- **Exercise aim**
Continue the passage about Vayikra Rabbah and its original purpose, starting after its final sentence.

— start Document text —

Stern ponders the growth in the scholarly field since he first encountered the midrash. Some questions have been resolved, others no longer interest him. The history and original function of midrashic collections does however continue to interest him, although answers do not come easy.

For [Vayikra Rabbah], alas, we have very little evidence about its original function, although I like to think that this midrashic anthology, like other amoraic midrashim, was first put together for very pragmatic reasons: not to serve as a record in writing of sermons or midrashim once delivered and now in danger of being forgotten, but as source books of tradition – some of them perhaps midrashim once used in actual sermons, other parts undoubtedly the invention or conflation of the anthology’s compiler(s) – to be used in the future by preachers or teachers in need of material for sermons or lessons that they had to deliver. The initial compilation of these midrashim – in the fifth and sixth centuries in Byzantine Palestine – seems to correspond to the period when rabbinic Judaism was consolidating itself as the “normative”’ religion of Jews in the Land of Israel. Doubtless, there were rabbis and preachers in distant towns and settlements in need of material and without other sages at hand to whom they could easily turn for help. The existence, even in nascent or embryonic form, of collections like [Vayikra Rabbah] would have been very valuable for such preachers or teachers who might have found themselves searching rather desperately late Friday night, as their oil lamps were burning down, for lessons to preach or teach the following morning! (31)

Each chapter of Vayikra Rabbah can seem only tenuously attached to the content of the weekly Torah reading, often hooking onto only the first verse.

These verses are not only the initial verses in each weekly Torah reading (according to one or another of the Palestinian triennial cycles), but they also tend to be “throw-away”’ verses, that is, chapter headings or the like. Further, the interpretive approaches that [Vayikra Rabbah] adopts toward these verses tend toward an extra-textual meaning or, more accurately, toward a spiritualized understanding of the weekly parashah and its significance. (32)

— end Document text —
— start Data block —

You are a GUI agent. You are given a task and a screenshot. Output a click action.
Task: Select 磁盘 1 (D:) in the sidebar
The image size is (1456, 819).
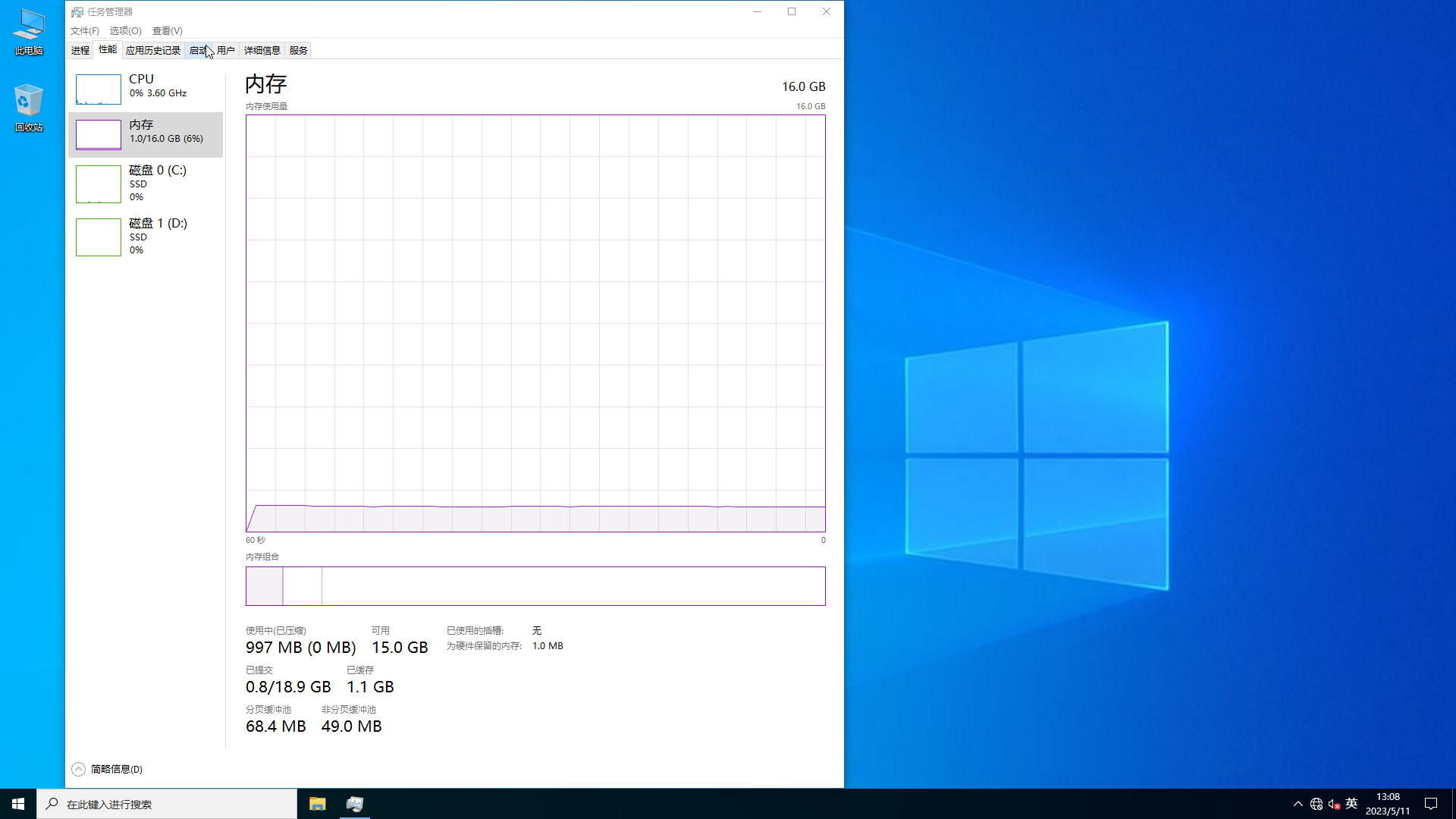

— end Data block —

- **Task result**
David Stern’s article focuses on Vayikra Rabbah chapter 4, which I will not get into now, but in the process of reflecting on the beautiful and even poetic progress the midrash makes throughout the chapter, he writes:

[I]t is the desire to put my finger more exactly on this point – the sudden transformation or leap from exegesis into literature – that is what makes me want to continue to write about midrash…there is something about texts I end up studying repeatedly that touches me – what it is, I am not certain: perhaps a feeling for a point of similarity, or at least, a point of contact – and that makes me want to sing a song of praise to the text. It’s study as worship, as celebration. (37)

I resonate with his words. A deep and sustained enough encounter with midrash ends up moving me from focusing on interpretation – that is, how the midrash is understanding the Hebrew Bible – to a glorious exhilaration of reading midrash in its own right, as a unique and idiosyncratic and delightfully passionate endeavor of the Jewish mind and spirit.

David Stern, “Vayikra Rabbah and My Life in Midrash,” in Prooftexts , Vol. 21, No. 1, Prooftexts at Twenty (Winter 2001), pp. 23-38.